_DATA IN THIS EXERCISE_:

- - -

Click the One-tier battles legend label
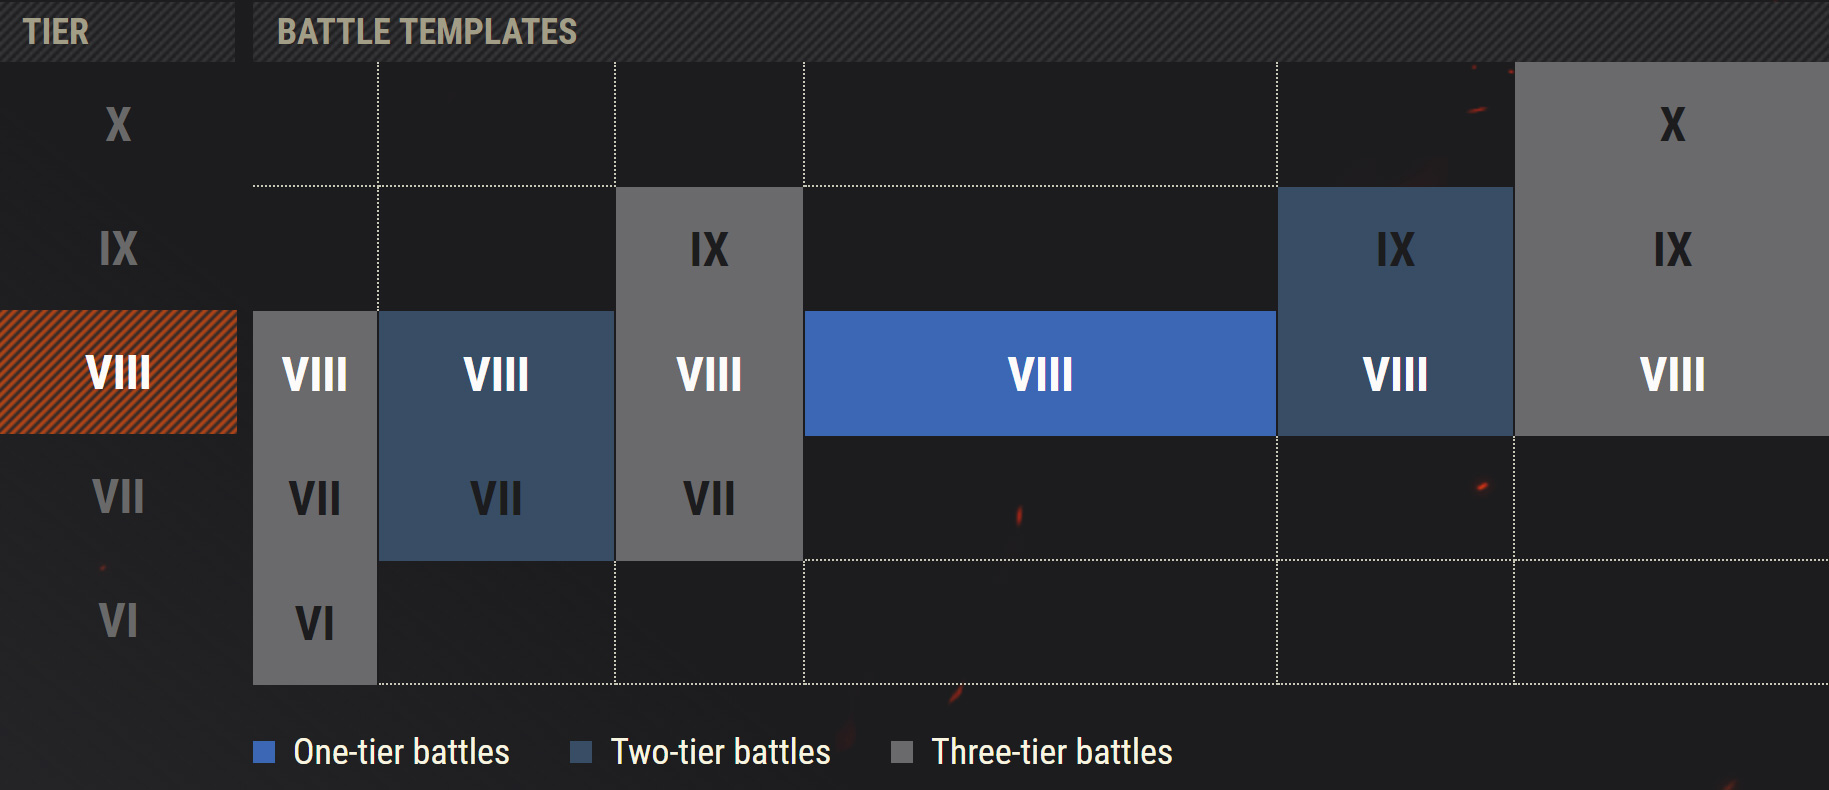[x=401, y=752]
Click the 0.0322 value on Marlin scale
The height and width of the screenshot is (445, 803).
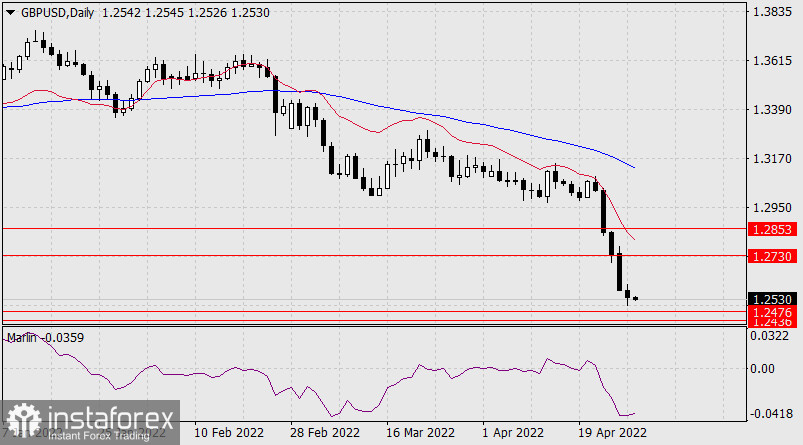pos(771,336)
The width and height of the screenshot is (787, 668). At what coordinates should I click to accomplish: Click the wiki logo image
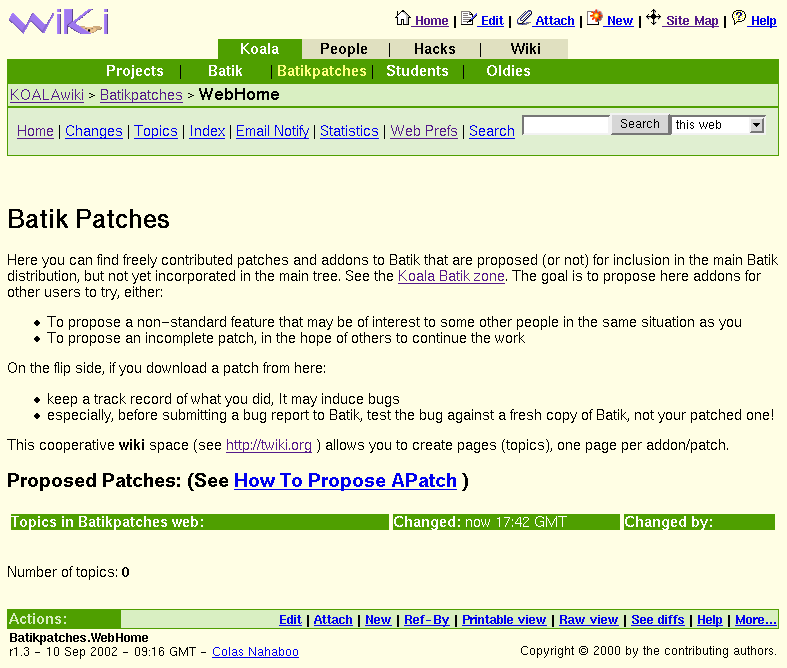59,21
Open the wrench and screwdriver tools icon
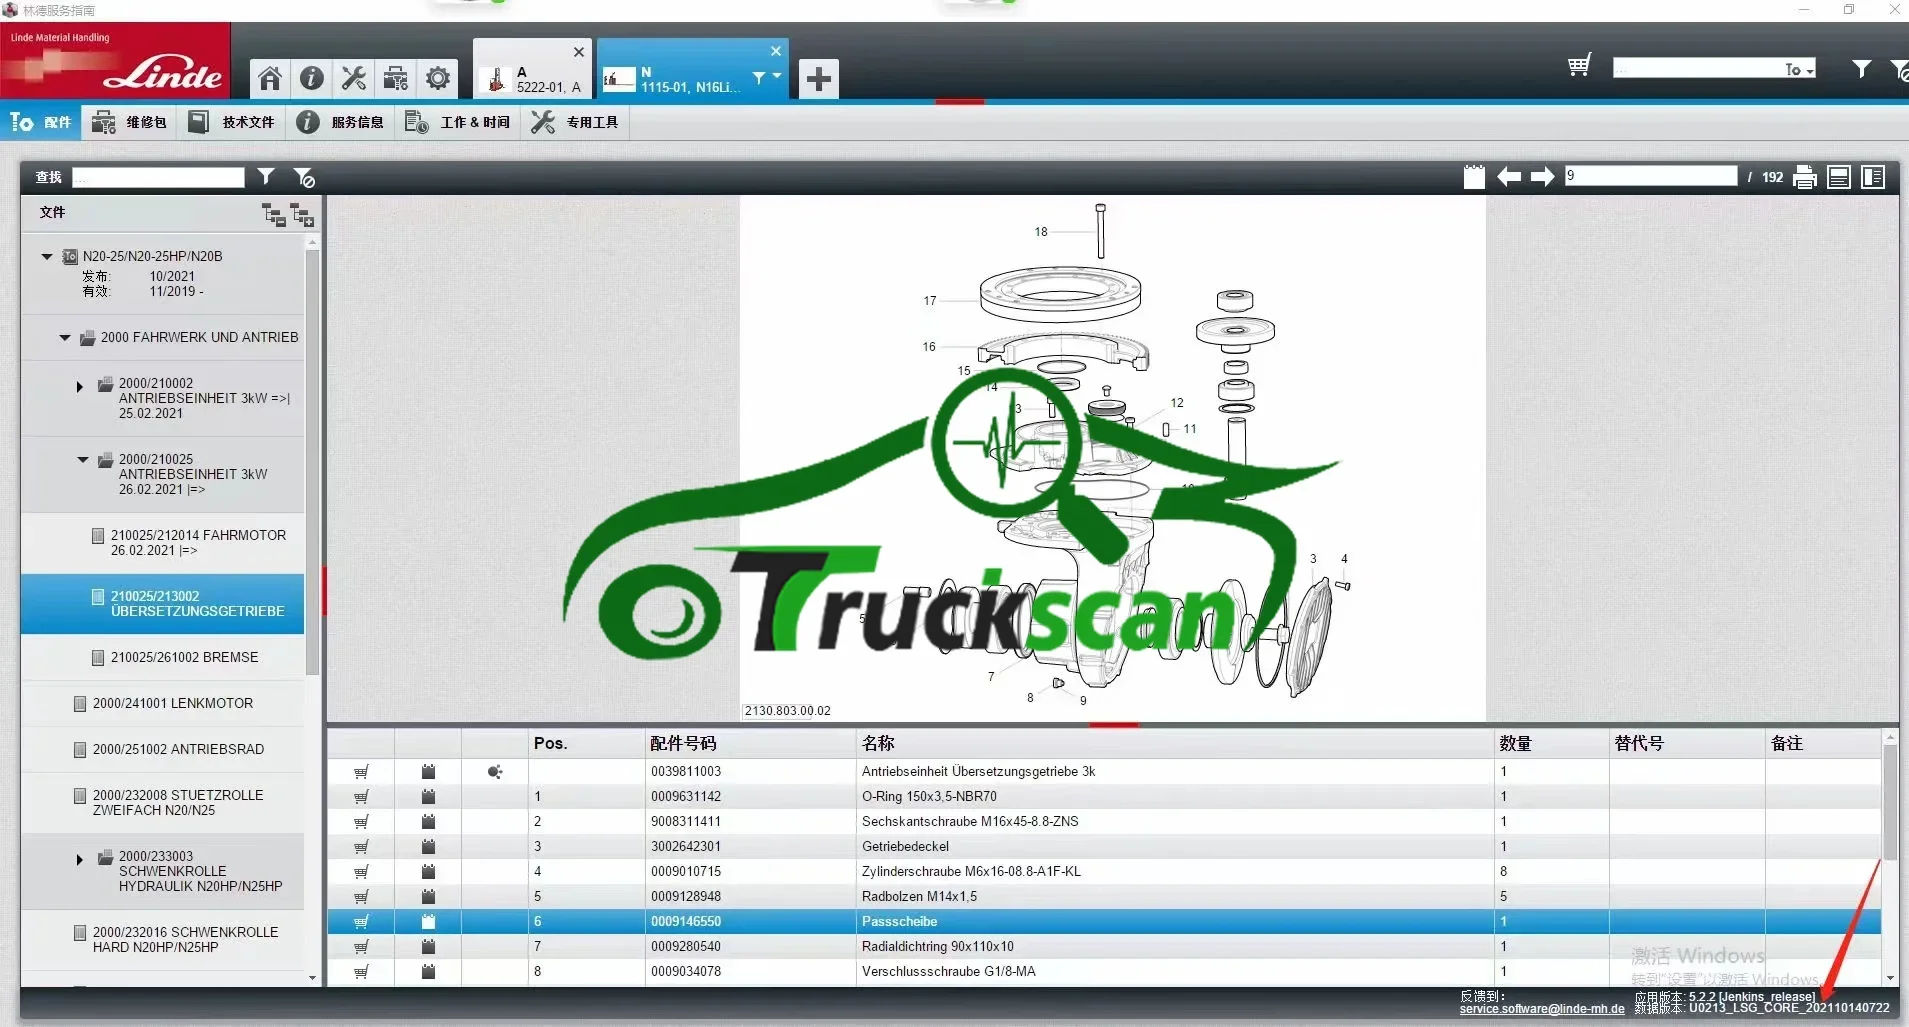Screen dimensions: 1909x1027 353,78
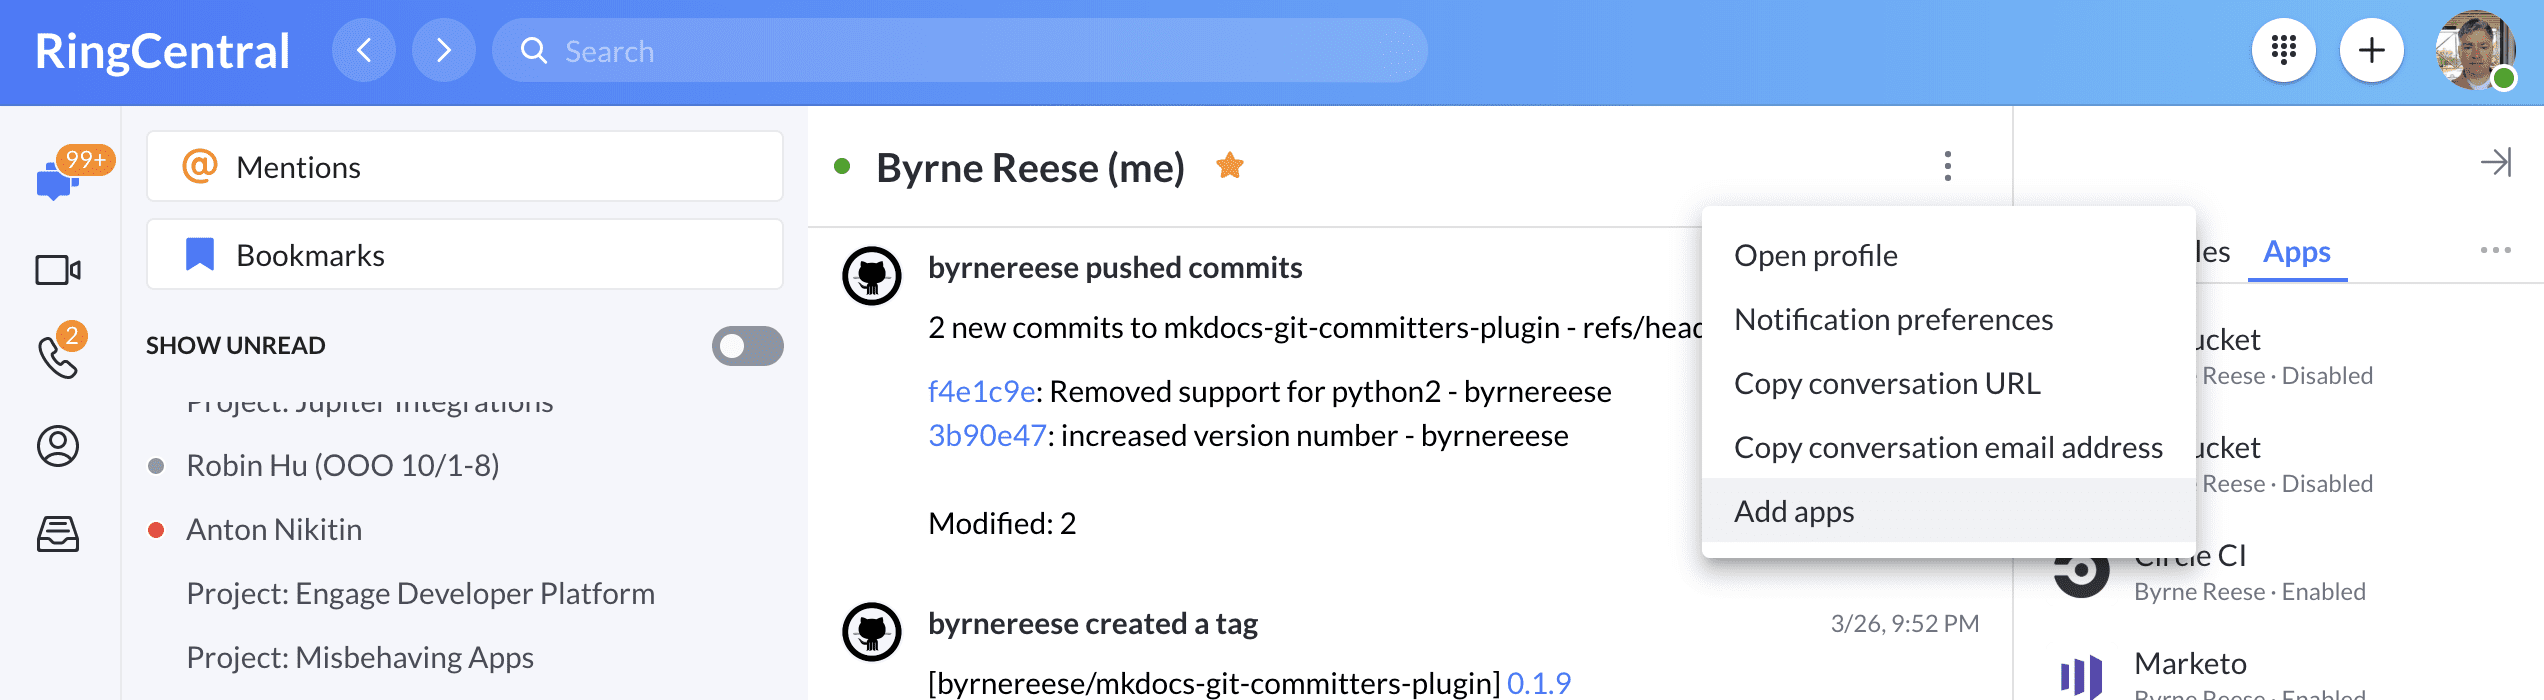This screenshot has height=700, width=2544.
Task: Choose Notification preferences menu item
Action: coord(1893,319)
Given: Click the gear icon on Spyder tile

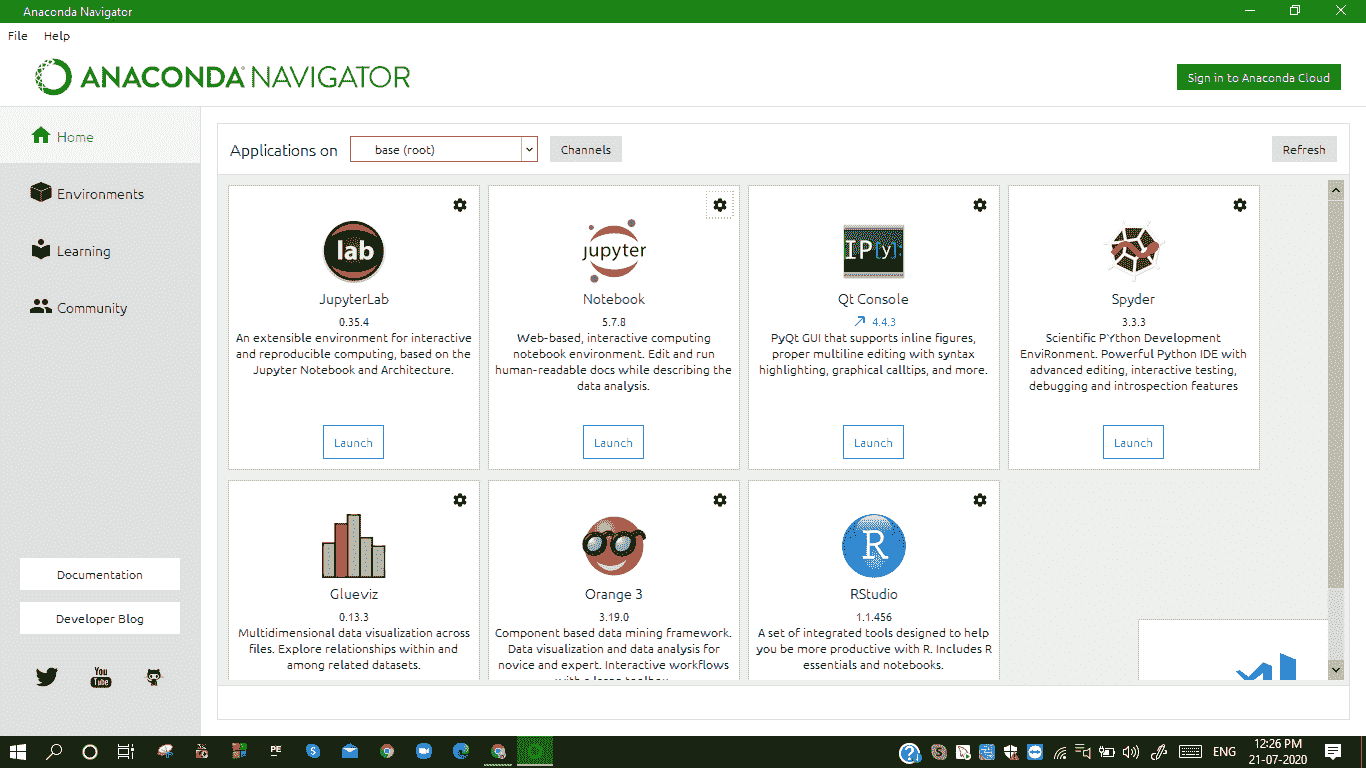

- - -

_WHAT IS REQUIRED_: Print the whole listing exactly, please, and keep any images out of it.

_EXERCISE ANSWER_:
Click the One-tier battles legend label
[x=401, y=752]
Click the 0.0322 value on Marlin scale
The height and width of the screenshot is (445, 803).
pos(771,336)
The width and height of the screenshot is (787, 668). At what coordinates should I click to accomplish: Click the wiki logo image
59,21
Open the wrench and screwdriver tools icon
Screen dimensions: 1909x1027 353,78
This screenshot has height=700, width=2544.
Task: Choose Notification preferences menu item
Action: coord(1893,319)
Given: Click the gear icon on Spyder tile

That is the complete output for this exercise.